# TASK STATEMENT
Among the records, how many lines carry the string "header"? Give that number with nothing added.

(Stored data entries)
- Opening Delimiter -

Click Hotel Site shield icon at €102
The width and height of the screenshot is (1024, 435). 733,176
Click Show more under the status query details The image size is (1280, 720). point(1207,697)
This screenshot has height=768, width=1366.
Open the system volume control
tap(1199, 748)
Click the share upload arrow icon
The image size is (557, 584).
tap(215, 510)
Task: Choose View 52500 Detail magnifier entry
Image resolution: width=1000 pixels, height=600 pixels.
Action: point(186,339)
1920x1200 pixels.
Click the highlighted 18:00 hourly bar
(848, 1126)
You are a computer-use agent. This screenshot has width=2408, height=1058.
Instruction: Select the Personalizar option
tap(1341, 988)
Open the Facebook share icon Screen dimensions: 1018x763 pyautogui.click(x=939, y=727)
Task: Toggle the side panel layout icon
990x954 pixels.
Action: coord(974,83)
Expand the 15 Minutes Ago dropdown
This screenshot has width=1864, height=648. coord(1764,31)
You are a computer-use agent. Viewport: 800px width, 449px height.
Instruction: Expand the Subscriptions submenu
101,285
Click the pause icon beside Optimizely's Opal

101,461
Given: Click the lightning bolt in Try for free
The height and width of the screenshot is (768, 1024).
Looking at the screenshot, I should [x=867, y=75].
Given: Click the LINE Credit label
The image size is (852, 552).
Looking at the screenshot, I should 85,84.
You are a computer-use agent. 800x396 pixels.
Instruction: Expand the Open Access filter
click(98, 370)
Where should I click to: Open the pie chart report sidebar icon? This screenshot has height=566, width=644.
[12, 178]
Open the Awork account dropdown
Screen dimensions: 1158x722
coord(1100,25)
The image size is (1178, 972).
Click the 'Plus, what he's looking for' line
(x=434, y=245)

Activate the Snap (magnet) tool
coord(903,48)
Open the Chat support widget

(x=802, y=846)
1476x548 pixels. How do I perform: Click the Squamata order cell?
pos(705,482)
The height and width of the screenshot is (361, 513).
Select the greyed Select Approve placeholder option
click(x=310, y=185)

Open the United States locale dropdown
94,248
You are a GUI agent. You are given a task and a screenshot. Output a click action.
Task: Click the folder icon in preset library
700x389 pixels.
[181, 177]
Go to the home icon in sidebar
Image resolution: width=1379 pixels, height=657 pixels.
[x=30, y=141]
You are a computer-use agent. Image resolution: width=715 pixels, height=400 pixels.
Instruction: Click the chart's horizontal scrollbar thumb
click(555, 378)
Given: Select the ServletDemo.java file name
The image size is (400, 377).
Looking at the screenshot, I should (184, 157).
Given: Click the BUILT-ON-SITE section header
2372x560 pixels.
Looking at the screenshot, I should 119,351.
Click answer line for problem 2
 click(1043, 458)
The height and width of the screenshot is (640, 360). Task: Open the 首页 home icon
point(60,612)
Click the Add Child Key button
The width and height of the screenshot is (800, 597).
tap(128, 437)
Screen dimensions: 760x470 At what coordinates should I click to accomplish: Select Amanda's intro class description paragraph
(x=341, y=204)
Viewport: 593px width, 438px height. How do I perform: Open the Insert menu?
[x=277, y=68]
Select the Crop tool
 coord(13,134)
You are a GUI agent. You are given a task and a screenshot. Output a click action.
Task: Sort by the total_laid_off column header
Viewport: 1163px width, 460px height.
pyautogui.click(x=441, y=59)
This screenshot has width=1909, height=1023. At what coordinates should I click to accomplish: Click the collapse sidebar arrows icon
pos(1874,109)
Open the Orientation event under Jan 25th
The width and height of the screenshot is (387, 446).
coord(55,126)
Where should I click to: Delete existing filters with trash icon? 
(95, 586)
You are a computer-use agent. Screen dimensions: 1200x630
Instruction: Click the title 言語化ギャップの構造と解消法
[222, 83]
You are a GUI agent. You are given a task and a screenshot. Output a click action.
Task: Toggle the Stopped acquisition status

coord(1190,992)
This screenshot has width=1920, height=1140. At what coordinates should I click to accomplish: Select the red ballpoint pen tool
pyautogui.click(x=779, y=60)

- Closing Delimiter -

# ANSWER FOR THE TASK
2